Martins também registrou a homenagem concedida pela Assembleia Legislativa do Rio Grande do Sul ao presidente da FEDERASUL, Rodrigo Sousa Costa, que recebeu a Medalha do Mérito Farroupilha, a mais alta honraria do Parlamento gaúcho.

Com mediação do integrante do Núcleo Jurídico da ACPA, Andrés Uliana Posser, o debate evidenciou a preocupação das entidades empresariais com os efeitos de uma eventual extinção da escala 6×1. Os participantes alertaram para o risco de aumento dos custos operacionais, demissões e pressão inflacionária, com reflexos diretos para consumidores e empresas.

O tema tem mobilizado diferentes setores da sociedade e desperta reflexões importantes sobre a busca por melhores condições de trabalho e qualidade de vida para os trabalhadores. As entidades participantes reconheceram a legitimidade desse objetivo, mas defenderam que eventuais mudanças sejam conduzidas com responsabilidade, planejamento e diálogo entre todos os envolvidos.

Como alternativa, os debatedores citaram a Proposta de Emenda à Constituição (PEC) 12, conhecida como PEC do Trabalho Flexível, defendendo que o tema seja amplamente discutido após o período eleitoral, com a participação dos setores produtivos, trabalhadores e poder público.

O presidente do Sindicato de Hotéis de Porto Alegre (SHPOA), Oscar Henrique Schmidt, destacou os impactos específicos para o setor de hospedagem. Segundo ele, a hotelaria opera ininterruptamente, 24 horas por dia, e uma redução da jornada exigiria a contratação de novos profissionais.

Representando a Associação Brasileira de Bares e Restaurantes (Abrasel-RS), o presidente Leonardo Dorneles classificou a discussão como “eleitoreira” e criticou a possibilidade de aprovação acelerada da matéria pelo Congresso Nacional, sem um debate aprofundado sobre seus impactos.

O economista-chefe da Câmara de Dirigentes Lojistas de Porto Alegre (CDL POA), Oscar Frank, argumentou que, embora o salário mensal seja mantido com a redução da jornada de trabalho, o que define a contratação do empregado para o proprietário é o custo por hora trabalhada, que tende a subir. Estimativas da Entidade apontam para uma perda de 43 mil postos de trabalho formal no Rio Grande do Sul, sendo 11,4 mil apenas no comércio. Além disso, Frank destacou que a taxa de desocupação no Estado poderia subir em 0,7% em um cenário de redução para 40 horas semanais.
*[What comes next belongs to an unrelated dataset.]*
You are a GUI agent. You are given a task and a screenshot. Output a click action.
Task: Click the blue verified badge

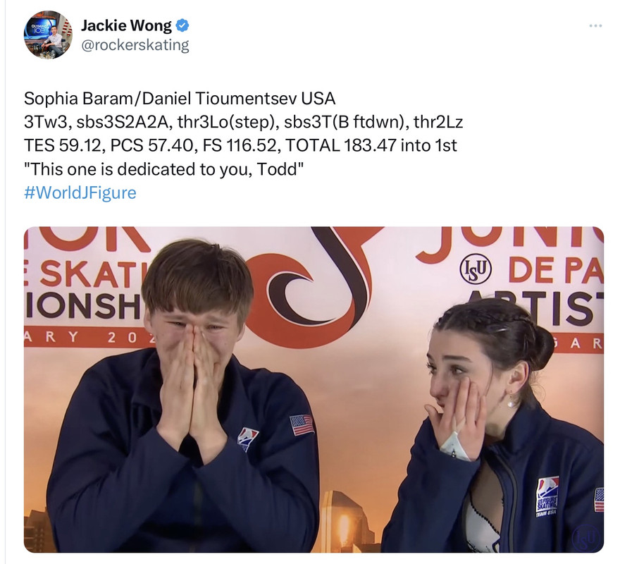(182, 25)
Seria importante, portanto, um aumento de produtividade para “compensar” as horas a menos e manter o PIB constante, com um ganho produtivo de 4,4% no RS e 3,9% no Brasil. A simulação da percebe uma potencial queda de 4,2% no PIB estadual, de cerca de R$ 15 bilhões.
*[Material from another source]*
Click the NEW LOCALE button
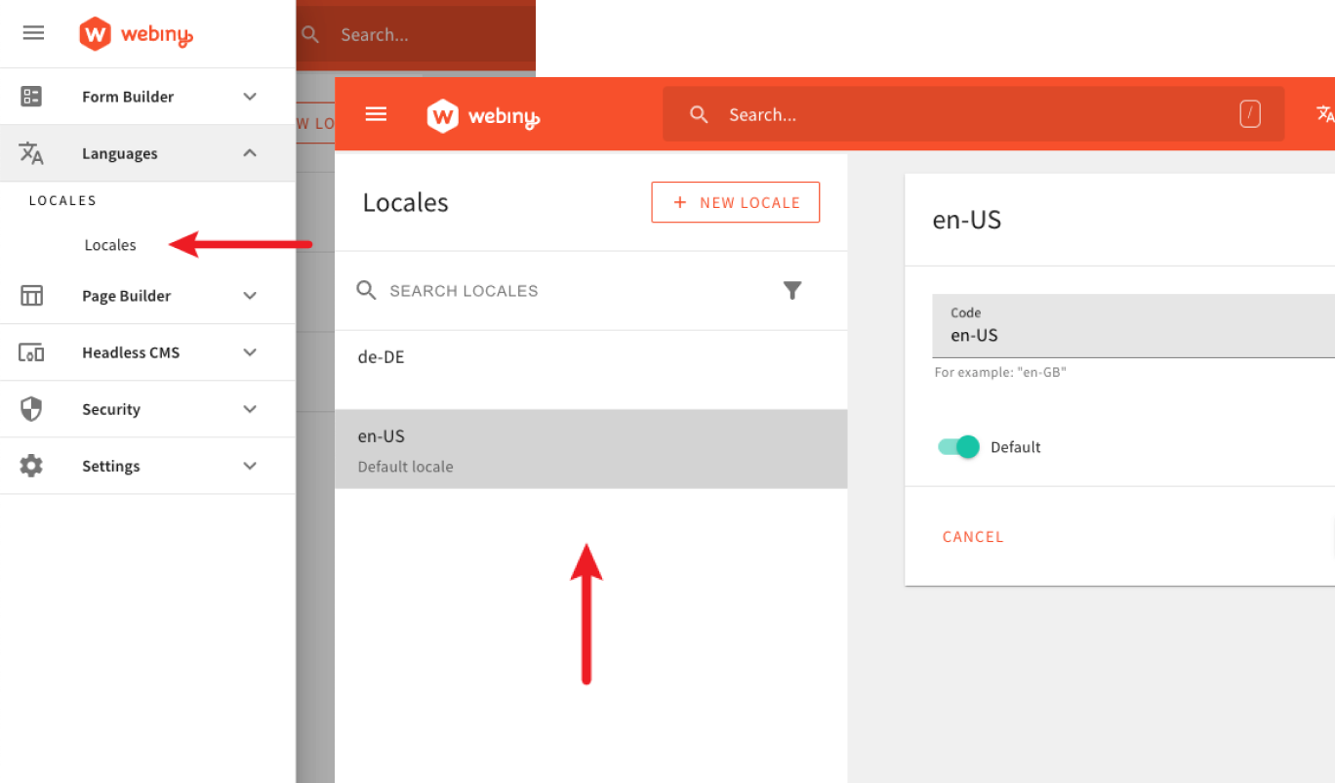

Já o consultor jurídico do Sindilojas Porto Alegre, Flávio Obino Filho, defendeu uma análise técnica da proposta e ressaltou que a discussão não pode ser simplificada. “A nova legislação não resultará em uma escala 7×0, como algumas narrativas sugerem. O tema exige equilíbrio e responsabilidade na avaliação de seus efeitos”, observou.
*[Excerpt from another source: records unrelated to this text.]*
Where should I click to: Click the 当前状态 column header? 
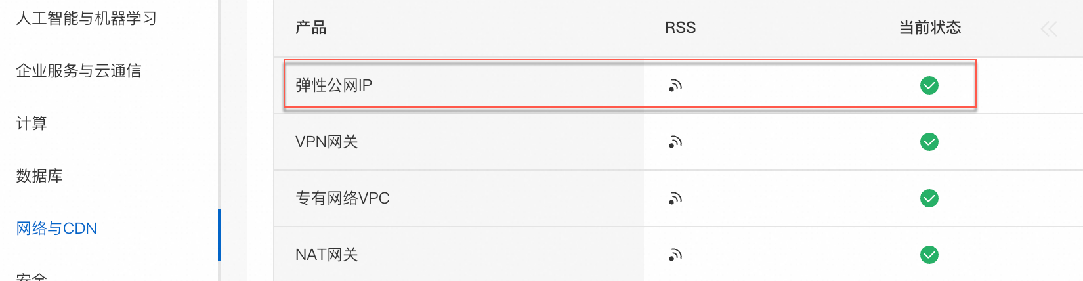pos(929,28)
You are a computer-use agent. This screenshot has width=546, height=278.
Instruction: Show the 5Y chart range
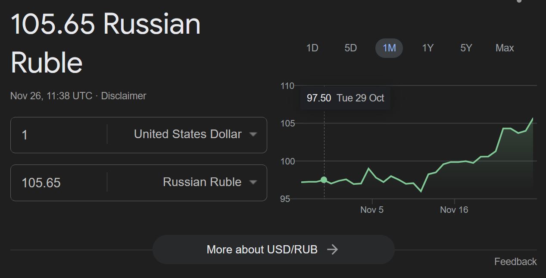(x=466, y=48)
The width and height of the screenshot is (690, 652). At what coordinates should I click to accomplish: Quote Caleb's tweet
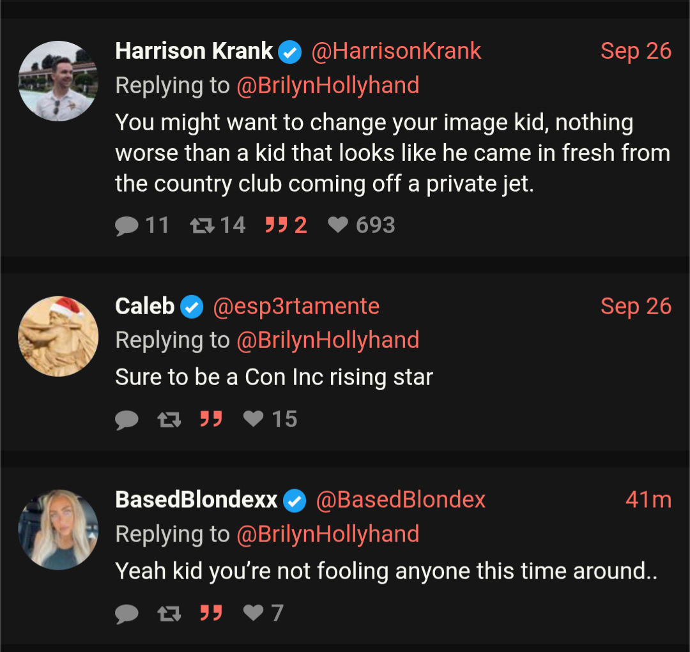point(211,420)
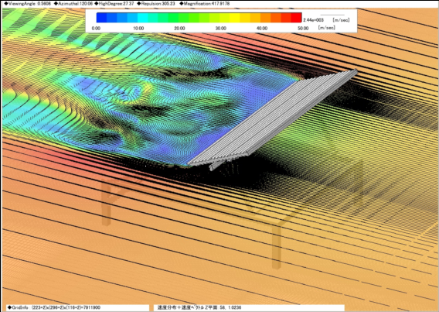Pick the yellow legend swatch
This screenshot has height=312, width=439.
(235, 18)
O vice-presidente do Sindicato de Hospedagem e Alimentação de Porto Alegre e Região (Sindha), Sandro Morganti Zanette, destacou que muitas empresas ainda têm receio de se posicionar publicamente sobre o assunto.

“O setor empresarial muitas vezes é injustamente rotulado quando participa desse debate. Precisamos de um ambiente que permita a livre manifestação de todos os envolvidos para que possamos construir soluções sustentáveis”, afirmou.

Ao final do encontro, as entidades reforçaram a necessidade de ampliar o diálogo sobre o futuro das relações de trabalho no Brasil, conciliando a valorização dos trabalhadores com a preservação da competitividade das empresas, da geração de empregos e do desenvolvimento econômico.